• [STUDY MATERIAL]
● ● ● ●

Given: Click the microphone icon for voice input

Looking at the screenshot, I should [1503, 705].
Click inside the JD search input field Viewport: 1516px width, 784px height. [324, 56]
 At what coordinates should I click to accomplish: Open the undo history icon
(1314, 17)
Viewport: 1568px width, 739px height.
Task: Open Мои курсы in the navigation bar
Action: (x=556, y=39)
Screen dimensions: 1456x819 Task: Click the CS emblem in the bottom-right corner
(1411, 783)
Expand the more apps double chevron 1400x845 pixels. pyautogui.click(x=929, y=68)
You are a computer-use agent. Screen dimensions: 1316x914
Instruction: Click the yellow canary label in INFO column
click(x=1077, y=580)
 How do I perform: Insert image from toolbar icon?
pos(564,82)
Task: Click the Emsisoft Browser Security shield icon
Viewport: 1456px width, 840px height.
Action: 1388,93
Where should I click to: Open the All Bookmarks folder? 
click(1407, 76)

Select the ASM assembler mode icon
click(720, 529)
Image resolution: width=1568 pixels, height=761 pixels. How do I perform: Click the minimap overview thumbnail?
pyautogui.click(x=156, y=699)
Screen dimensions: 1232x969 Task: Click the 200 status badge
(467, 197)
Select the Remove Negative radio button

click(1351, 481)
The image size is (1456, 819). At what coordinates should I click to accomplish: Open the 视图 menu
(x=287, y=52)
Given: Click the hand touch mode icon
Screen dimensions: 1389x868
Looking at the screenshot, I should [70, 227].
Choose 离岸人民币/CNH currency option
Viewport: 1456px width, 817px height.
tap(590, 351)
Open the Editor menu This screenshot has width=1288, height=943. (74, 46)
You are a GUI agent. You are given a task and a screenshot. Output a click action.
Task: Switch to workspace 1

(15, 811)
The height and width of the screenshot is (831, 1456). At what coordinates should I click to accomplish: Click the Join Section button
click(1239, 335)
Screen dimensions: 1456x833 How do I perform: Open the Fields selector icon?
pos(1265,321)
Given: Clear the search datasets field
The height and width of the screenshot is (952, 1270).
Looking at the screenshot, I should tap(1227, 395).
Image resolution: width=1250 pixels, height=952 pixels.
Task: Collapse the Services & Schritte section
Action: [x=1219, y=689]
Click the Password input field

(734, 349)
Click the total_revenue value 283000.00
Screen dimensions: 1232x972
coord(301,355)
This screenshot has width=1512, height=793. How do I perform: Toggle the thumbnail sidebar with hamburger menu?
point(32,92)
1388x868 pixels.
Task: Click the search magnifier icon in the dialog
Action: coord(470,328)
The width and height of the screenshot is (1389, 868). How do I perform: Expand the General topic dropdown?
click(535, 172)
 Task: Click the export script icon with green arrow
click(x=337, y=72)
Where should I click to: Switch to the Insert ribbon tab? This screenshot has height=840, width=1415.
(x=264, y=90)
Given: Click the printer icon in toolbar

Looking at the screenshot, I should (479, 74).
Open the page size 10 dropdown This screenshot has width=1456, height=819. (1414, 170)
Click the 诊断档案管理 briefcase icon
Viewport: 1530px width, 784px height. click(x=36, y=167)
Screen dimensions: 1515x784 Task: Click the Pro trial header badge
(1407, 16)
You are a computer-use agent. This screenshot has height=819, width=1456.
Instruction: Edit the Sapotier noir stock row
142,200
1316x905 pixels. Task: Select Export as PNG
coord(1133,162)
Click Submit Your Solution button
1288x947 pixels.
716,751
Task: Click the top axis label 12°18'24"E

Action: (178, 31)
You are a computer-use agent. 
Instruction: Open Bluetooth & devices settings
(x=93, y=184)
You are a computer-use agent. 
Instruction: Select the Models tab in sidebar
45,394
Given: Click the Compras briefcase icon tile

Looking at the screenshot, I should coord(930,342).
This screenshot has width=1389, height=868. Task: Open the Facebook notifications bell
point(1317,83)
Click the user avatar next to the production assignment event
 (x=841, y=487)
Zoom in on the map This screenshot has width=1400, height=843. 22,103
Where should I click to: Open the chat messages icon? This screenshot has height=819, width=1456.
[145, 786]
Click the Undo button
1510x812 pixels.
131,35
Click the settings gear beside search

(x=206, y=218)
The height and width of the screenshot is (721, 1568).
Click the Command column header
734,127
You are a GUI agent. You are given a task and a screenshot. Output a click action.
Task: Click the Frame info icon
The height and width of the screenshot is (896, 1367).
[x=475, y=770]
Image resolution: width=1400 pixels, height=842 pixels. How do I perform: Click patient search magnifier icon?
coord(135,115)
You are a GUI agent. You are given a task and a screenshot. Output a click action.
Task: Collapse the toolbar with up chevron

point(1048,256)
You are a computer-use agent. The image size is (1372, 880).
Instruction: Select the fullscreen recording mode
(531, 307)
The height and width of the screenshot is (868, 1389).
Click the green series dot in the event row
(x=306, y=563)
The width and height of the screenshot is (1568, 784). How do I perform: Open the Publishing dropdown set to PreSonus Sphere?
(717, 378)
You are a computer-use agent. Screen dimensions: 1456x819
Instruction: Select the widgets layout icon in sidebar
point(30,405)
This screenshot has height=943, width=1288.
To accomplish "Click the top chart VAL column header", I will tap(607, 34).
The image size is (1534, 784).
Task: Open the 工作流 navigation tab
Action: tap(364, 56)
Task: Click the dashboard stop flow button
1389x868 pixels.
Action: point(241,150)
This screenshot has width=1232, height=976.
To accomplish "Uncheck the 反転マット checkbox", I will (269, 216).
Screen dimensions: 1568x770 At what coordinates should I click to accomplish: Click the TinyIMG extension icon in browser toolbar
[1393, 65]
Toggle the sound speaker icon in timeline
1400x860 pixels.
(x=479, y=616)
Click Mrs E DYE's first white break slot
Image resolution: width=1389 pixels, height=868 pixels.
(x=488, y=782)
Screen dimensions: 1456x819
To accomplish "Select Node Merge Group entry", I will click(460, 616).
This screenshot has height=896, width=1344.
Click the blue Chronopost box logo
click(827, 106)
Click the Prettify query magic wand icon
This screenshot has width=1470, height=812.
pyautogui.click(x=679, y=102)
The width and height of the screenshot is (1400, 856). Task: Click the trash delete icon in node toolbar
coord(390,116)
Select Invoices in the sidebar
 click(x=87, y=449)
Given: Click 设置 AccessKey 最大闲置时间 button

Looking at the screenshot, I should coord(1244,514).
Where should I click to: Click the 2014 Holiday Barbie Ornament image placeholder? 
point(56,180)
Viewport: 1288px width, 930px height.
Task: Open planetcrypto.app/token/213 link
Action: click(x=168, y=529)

● ● ● ●

Repeat each entry exactly as it was given.

• [ANSWER SECTION]
Given: Click the microphone icon for voice input

Looking at the screenshot, I should [1503, 705].
Click inside the JD search input field Viewport: 1516px width, 784px height. [324, 56]
 At what coordinates should I click to accomplish: Open the undo history icon
(1314, 17)
Viewport: 1568px width, 739px height.
Task: Open Мои курсы in the navigation bar
Action: (x=556, y=39)
Screen dimensions: 1456x819 Task: Click the CS emblem in the bottom-right corner
(1411, 783)
Expand the more apps double chevron 1400x845 pixels. pyautogui.click(x=929, y=68)
You are a computer-use agent. Screen dimensions: 1316x914
Instruction: Click the yellow canary label in INFO column
click(x=1077, y=580)
 How do I perform: Insert image from toolbar icon?
pos(564,82)
Task: Click the Emsisoft Browser Security shield icon
Viewport: 1456px width, 840px height.
Action: 1388,93
Where should I click to: Open the All Bookmarks folder? 
click(1407, 76)

Select the ASM assembler mode icon
click(720, 529)
Image resolution: width=1568 pixels, height=761 pixels. How do I perform: Click the minimap overview thumbnail?
pyautogui.click(x=156, y=699)
Screen dimensions: 1232x969 Task: Click the 200 status badge
(467, 197)
Select the Remove Negative radio button

click(1351, 481)
The image size is (1456, 819). At what coordinates should I click to accomplish: Open the 视图 menu
(x=287, y=52)
Given: Click the hand touch mode icon
Screen dimensions: 1389x868
Looking at the screenshot, I should [70, 227].
Choose 离岸人民币/CNH currency option
Viewport: 1456px width, 817px height.
tap(590, 351)
Open the Editor menu This screenshot has width=1288, height=943. (74, 46)
You are a GUI agent. You are given a task and a screenshot. Output a click action.
Task: Switch to workspace 1

(15, 811)
The height and width of the screenshot is (831, 1456). At what coordinates should I click to accomplish: Click the Join Section button
click(1239, 335)
Screen dimensions: 1456x833 How do I perform: Open the Fields selector icon?
pos(1265,321)
Given: Clear the search datasets field
The height and width of the screenshot is (952, 1270).
Looking at the screenshot, I should tap(1227, 395).
Image resolution: width=1250 pixels, height=952 pixels.
Task: Collapse the Services & Schritte section
Action: [x=1219, y=689]
Click the Password input field

(734, 349)
Click the total_revenue value 283000.00
Screen dimensions: 1232x972
coord(301,355)
This screenshot has width=1512, height=793. How do I perform: Toggle the thumbnail sidebar with hamburger menu?
point(32,92)
1388x868 pixels.
Task: Click the search magnifier icon in the dialog
Action: coord(470,328)
The width and height of the screenshot is (1389, 868). How do I perform: Expand the General topic dropdown?
click(535, 172)
 Task: Click the export script icon with green arrow
click(x=337, y=72)
Where should I click to: Switch to the Insert ribbon tab? This screenshot has height=840, width=1415.
(x=264, y=90)
Given: Click the printer icon in toolbar

Looking at the screenshot, I should (479, 74).
Open the page size 10 dropdown This screenshot has width=1456, height=819. (1414, 170)
Click the 诊断档案管理 briefcase icon
Viewport: 1530px width, 784px height. click(x=36, y=167)
Screen dimensions: 1515x784 Task: Click the Pro trial header badge
(1407, 16)
You are a computer-use agent. This screenshot has height=819, width=1456.
Instruction: Edit the Sapotier noir stock row
142,200
1316x905 pixels. Task: Select Export as PNG
coord(1133,162)
Click Submit Your Solution button
1288x947 pixels.
716,751
Task: Click the top axis label 12°18'24"E

Action: (178, 31)
You are a computer-use agent. 
Instruction: Open Bluetooth & devices settings
(x=93, y=184)
You are a computer-use agent. 
Instruction: Select the Models tab in sidebar
45,394
Given: Click the Compras briefcase icon tile

Looking at the screenshot, I should coord(930,342).
This screenshot has width=1389, height=868. Task: Open the Facebook notifications bell
point(1317,83)
Click the user avatar next to the production assignment event
 (x=841, y=487)
Zoom in on the map This screenshot has width=1400, height=843. 22,103
Where should I click to: Open the chat messages icon? This screenshot has height=819, width=1456.
[145, 786]
Click the Undo button
1510x812 pixels.
131,35
Click the settings gear beside search

(x=206, y=218)
The height and width of the screenshot is (721, 1568).
Click the Command column header
734,127
You are a GUI agent. You are given a task and a screenshot. Output a click action.
Task: Click the Frame info icon
The height and width of the screenshot is (896, 1367).
[x=475, y=770]
Image resolution: width=1400 pixels, height=842 pixels. How do I perform: Click patient search magnifier icon?
coord(135,115)
You are a GUI agent. You are given a task and a screenshot. Output a click action.
Task: Collapse the toolbar with up chevron

point(1048,256)
You are a computer-use agent. The image size is (1372, 880).
Instruction: Select the fullscreen recording mode
(531, 307)
The height and width of the screenshot is (868, 1389).
Click the green series dot in the event row
(x=306, y=563)
The width and height of the screenshot is (1568, 784). How do I perform: Open the Publishing dropdown set to PreSonus Sphere?
(717, 378)
You are a computer-use agent. Screen dimensions: 1456x819
Instruction: Select the widgets layout icon in sidebar
point(30,405)
This screenshot has height=943, width=1288.
To accomplish "Click the top chart VAL column header", I will tap(607, 34).
The image size is (1534, 784).
Task: Open the 工作流 navigation tab
Action: tap(364, 56)
Task: Click the dashboard stop flow button
1389x868 pixels.
Action: point(241,150)
This screenshot has width=1232, height=976.
To accomplish "Uncheck the 反転マット checkbox", I will (269, 216).
Screen dimensions: 1568x770 At what coordinates should I click to accomplish: Click the TinyIMG extension icon in browser toolbar
[1393, 65]
Toggle the sound speaker icon in timeline
1400x860 pixels.
(x=479, y=616)
Click Mrs E DYE's first white break slot
Image resolution: width=1389 pixels, height=868 pixels.
(x=488, y=782)
Screen dimensions: 1456x819
To accomplish "Select Node Merge Group entry", I will click(460, 616).
This screenshot has height=896, width=1344.
Click the blue Chronopost box logo
click(827, 106)
Click the Prettify query magic wand icon
This screenshot has width=1470, height=812.
pyautogui.click(x=679, y=102)
The width and height of the screenshot is (1400, 856). Task: Click the trash delete icon in node toolbar
coord(390,116)
Select Invoices in the sidebar
 click(x=87, y=449)
Given: Click 设置 AccessKey 最大闲置时间 button

Looking at the screenshot, I should coord(1244,514).
Where should I click to: Click the 2014 Holiday Barbie Ornament image placeholder? 
point(56,180)
Viewport: 1288px width, 930px height.
Task: Open planetcrypto.app/token/213 link
Action: click(x=168, y=529)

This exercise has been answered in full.